A second reduction is the number of tracks – 10 as opposed to 12 – and if we take into account that Ms Bush produces these albums herself, underwriting all the expenses, it’s feasible to speculate that cost is a factor. Yet another difference is the material; whilst All My Treasures offered a round dozen semi-standards, Dream Away divides its 10 selections equally into five well-known entries by veteran tunesmiths and five newer titles.

As with the first album the musicians complement the voice to a fare-thee-well and are well drilled. Ms Bush’s skill lies in selecting entries that are well known as opposed to well worn; the earliest title is In A Mellotone by Duke Ellington and Milt Gabler, the latest is The Shadow Of Your Smile, written for the film The Sandpiper by Johnny Mandel and Paul Francis Webster after Johnny Mercer’s song actually called The Sandpiper was rejected.

You Stepped Out Of A Dream was one of the last lyrics Gus Kahn ever wrote. It was featured in the MGM film Ziegfeld Girl in 1941 and Kahn died in October of that same year. Six years later the Broadway show Finian’s Rainbow was chock full of hits including If This Isn’t Love, which is track three here. The last of the five well-known titles, Tom Wolfe and Fran Landesman’s Spring Can Really Hang You Up The Most, was as ubiquitous in jazz circles in the 60s as How High The Moon and Lullaby Of Birdland had been in the 40s and 50s respectively.
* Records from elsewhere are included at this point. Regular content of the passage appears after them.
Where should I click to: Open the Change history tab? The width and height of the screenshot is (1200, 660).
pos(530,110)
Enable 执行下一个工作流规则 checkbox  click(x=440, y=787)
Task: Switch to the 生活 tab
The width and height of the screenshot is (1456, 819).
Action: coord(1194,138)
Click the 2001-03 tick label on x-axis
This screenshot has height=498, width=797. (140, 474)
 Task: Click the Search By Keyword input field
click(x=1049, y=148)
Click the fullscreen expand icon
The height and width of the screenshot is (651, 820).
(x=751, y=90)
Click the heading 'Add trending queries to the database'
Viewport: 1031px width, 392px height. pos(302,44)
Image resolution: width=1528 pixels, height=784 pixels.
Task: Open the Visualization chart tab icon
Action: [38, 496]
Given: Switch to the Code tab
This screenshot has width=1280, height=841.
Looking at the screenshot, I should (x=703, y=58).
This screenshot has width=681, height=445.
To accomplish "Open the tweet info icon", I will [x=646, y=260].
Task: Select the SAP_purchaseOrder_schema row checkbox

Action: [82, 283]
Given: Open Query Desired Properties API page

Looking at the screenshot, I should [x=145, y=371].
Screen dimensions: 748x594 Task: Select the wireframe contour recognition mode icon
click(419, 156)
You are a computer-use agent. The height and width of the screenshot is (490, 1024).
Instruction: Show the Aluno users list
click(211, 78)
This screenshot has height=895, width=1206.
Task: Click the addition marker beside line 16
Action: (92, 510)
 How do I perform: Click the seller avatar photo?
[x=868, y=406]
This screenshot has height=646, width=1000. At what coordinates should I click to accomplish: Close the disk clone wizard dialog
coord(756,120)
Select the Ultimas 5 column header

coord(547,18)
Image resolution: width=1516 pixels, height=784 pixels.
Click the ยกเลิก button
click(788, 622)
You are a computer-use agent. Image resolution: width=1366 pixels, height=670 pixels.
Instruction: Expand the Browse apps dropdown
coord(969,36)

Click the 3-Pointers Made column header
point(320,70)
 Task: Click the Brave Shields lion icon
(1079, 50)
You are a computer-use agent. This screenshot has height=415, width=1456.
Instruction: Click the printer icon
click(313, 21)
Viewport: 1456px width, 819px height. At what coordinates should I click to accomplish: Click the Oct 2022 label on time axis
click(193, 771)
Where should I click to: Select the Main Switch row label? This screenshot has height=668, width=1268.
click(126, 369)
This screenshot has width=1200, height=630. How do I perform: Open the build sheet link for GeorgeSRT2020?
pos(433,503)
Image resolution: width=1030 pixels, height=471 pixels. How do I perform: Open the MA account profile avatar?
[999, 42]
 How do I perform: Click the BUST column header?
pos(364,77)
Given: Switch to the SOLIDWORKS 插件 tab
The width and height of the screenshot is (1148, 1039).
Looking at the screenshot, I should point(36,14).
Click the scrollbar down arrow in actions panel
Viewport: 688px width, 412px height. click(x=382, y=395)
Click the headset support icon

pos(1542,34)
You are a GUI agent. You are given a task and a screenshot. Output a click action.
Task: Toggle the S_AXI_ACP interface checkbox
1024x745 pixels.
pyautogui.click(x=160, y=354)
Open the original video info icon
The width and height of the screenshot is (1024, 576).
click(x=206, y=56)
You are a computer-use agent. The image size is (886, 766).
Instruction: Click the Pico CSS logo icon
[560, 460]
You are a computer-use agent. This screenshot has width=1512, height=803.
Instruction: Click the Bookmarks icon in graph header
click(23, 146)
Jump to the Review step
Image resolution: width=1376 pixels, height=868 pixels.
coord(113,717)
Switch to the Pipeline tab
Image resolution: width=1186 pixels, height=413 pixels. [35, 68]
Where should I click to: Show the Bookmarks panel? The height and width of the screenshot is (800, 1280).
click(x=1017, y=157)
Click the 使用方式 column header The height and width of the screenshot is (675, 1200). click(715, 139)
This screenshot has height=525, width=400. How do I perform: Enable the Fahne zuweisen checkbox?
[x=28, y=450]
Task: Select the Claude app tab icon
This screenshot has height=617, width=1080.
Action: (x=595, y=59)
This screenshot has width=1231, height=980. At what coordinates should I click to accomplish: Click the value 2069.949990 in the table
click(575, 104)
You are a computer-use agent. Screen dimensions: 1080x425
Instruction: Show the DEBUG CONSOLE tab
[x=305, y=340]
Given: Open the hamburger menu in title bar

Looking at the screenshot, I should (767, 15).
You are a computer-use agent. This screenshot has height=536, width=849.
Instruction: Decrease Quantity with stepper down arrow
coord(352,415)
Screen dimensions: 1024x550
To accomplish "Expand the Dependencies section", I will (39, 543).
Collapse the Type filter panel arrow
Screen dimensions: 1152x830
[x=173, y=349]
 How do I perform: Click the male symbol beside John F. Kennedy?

From the very first downbeat on track one it is crystal clear that this is a jazz album of the highest quality in which the musicians are given equal time with the vocalist, who is as at home on a ballad as a bouncer and equally adept at scatting. With luck it will find its audience.

Discography
You Stepped Out Of A Dream; Dream Away; If This Isn’t Love; The Shadow Of Your Smile; Keep It To Yourself; Blackfriars; You’re Ev’rything; In A Mellotone; Spring Can Really Hang You Up The Most; Hopelessly Devoted To You (63.50)
Bush (v); Liam Dunachie (p); Conor Chaplin (b); David Ingamells (d); Miguel Gorodi (t); Fliss Gorst (ts); Fish Factory Studios, England, August, 2020.